(Página)
»»
[Dançando Narrativas] Qual é o limite da liberdade artística?

 por Keila Fernandes

Quando criamos coreografias usando personagens ou conceitos já existentes, temos certa liberdade de moldá-los e encaixá-los melhor na nossa linguagem e interpretação.

Vou chamar isso de liberdade artística, ok?

Devo frisar que estou usando o termo liberdade artística para a dança, como o termo licença poética é usado para linguagem (falada, escrita, cantada): no sentido de permitir modificações e “erros” para inovar, desconstruir ou criticar, desde que o contexto permita (lembrando que até mesmo para desconstruir ou subverter algo, é necessário conhecê-lo, e conhecê-lo bem).

No entanto, mesmo cientes da liberdade que a arte nos dá, é necessário termos responsabilidade com nossas escolhas e como isso aparecerá em nossa dança.

Eu costumo dizer que o limite da liberdade artística ao desenvolver um personagem é o bom senso.

Isso pode parecer genérico, e é. Pois cada pessoa vai ter uma interpretação e estabelecer limites aos quais não estará disposta a ultrapassar.

Por isso, como citei no texto anterior, é necessário pesquisar bastante antes de criar uma coreografia baseada em uma figura já existente, seja ela mitológica, histórica ou até mesmo da cultura pop.

Existem características chaves, pelas quais tais figuras são facilmente reconhecidas, características que formam sua personalidade. E estas devem ser mantidas.

E há o espaço para criar, se expressar, subverter e inovar.

Você pode dar uma roupagem moderna a Anúbis, por exemplo. Usando figurinos e movimentos urbanos. Mas é importante que ainda assim, ele seja reconhecível. Ele é um deus ligado à morte, à mumificação e ao julgamento dos mortos. E isso deve ser mantido, seja nos detalhes do figurino, nos movimentos e na expressão. Mas você não precisa usar uma cabeça de chacal, ou trajes “egípcios”. Não precisa ser caricato ou estereotipado.
««
(Informações exibidas)
»»
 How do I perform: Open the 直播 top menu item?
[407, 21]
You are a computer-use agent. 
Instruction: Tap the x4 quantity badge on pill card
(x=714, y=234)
««
Repita sem nenhuma alteração o trecho do texto sobre liberdade artística na dança que começa em "por Keila Fernandes" e termina em "e conhecê-lo bem).". Os itens acima são um material à parte, sem relação com o texto.

(Solução a seguir)
por Keila Fernandes

Quando criamos coreografias usando personagens ou conceitos já existentes, temos certa liberdade de moldá-los e encaixá-los melhor na nossa linguagem e interpretação.

Vou chamar isso de liberdade artística, ok?

Devo frisar que estou usando o termo liberdade artística para a dança, como o termo licença poética é usado para linguagem (falada, escrita, cantada): no sentido de permitir modificações e “erros” para inovar, desconstruir ou criticar, desde que o contexto permita (lembrando que até mesmo para desconstruir ou subverter algo, é necessário conhecê-lo, e conhecê-lo bem).